This is a famous calculus problem and is stated like this
Given a barrel with height $h$, and a small radius of $a$ and large radius of $b$. Calculate the volume of the barrel given that the sides are parabolic.
Now I seem to have solved the problem incorrectly because here it seems 2 that the volume should be
$ \displaystyle \hspace{1cm} V(a,b,h) = \frac{h\pi}{3}\left(2b^2 + a^2\right)\,. $
Below is my attempt. As in the picture I view the barrel from the side, and try to find a formula for the parabola.

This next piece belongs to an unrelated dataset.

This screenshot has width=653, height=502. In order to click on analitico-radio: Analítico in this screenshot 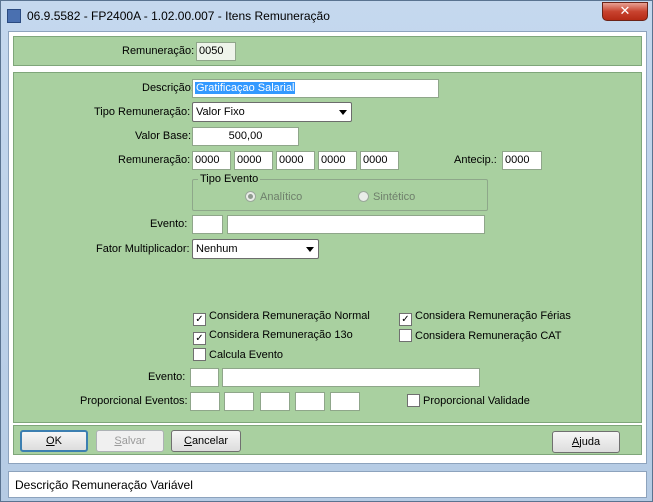, I will do `click(274, 197)`.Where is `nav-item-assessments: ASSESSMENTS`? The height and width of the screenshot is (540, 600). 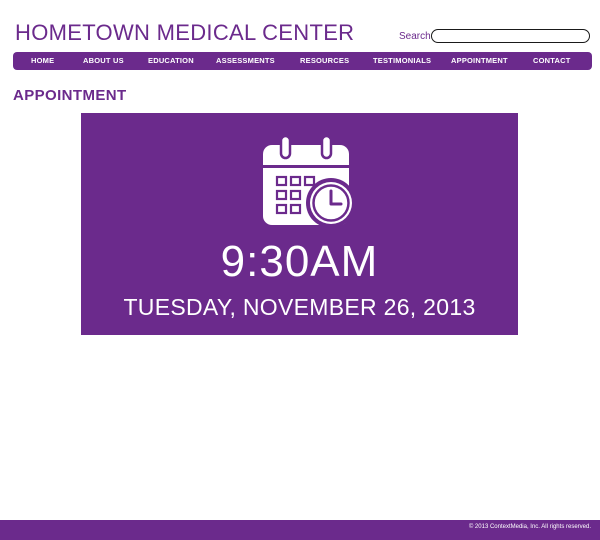
nav-item-assessments: ASSESSMENTS is located at coordinates (246, 61).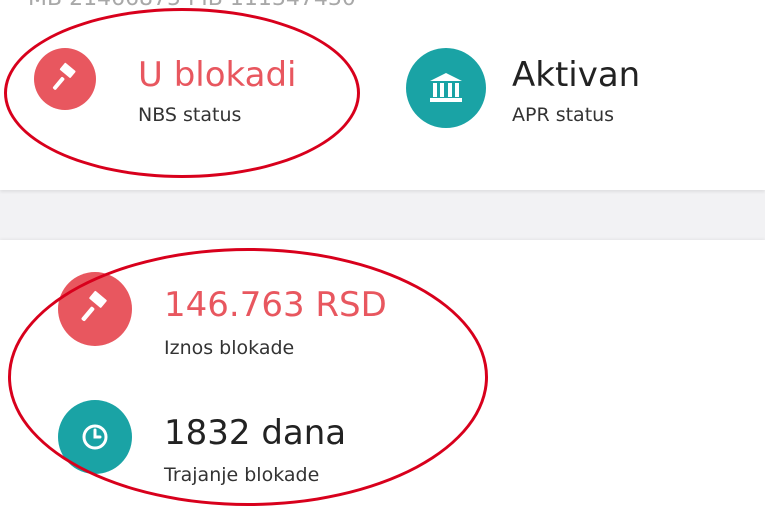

So i solve
$ \displaystyle \hspace{1cm} f(x) := A x^2 + B x + C $
given $f(0) = f(h) = a/2$ and $f(h/2) = b/2$. This yields
$ \displaystyle \hspace{1cm} f(x) = \frac{2(a-b)}{h^2} \cdot x^2 - \frac{2(a-b)}{h} \cdot x + \frac{a}{2} $
Using the shell method integrating now gives the volume as
$ \displaystyle \hspace{1cm} V(a,b,h) := \pi \int_0^h \bigl[f(x)\bigr]^2\,\mathrm{d}x = \frac{\pi}{60} \cdot h (a+2b)^2 + \frac{\pi}{30} \cdot h(a^2+b^2) $
Alas according to the formula above this seems incorrect! Where is my mistake?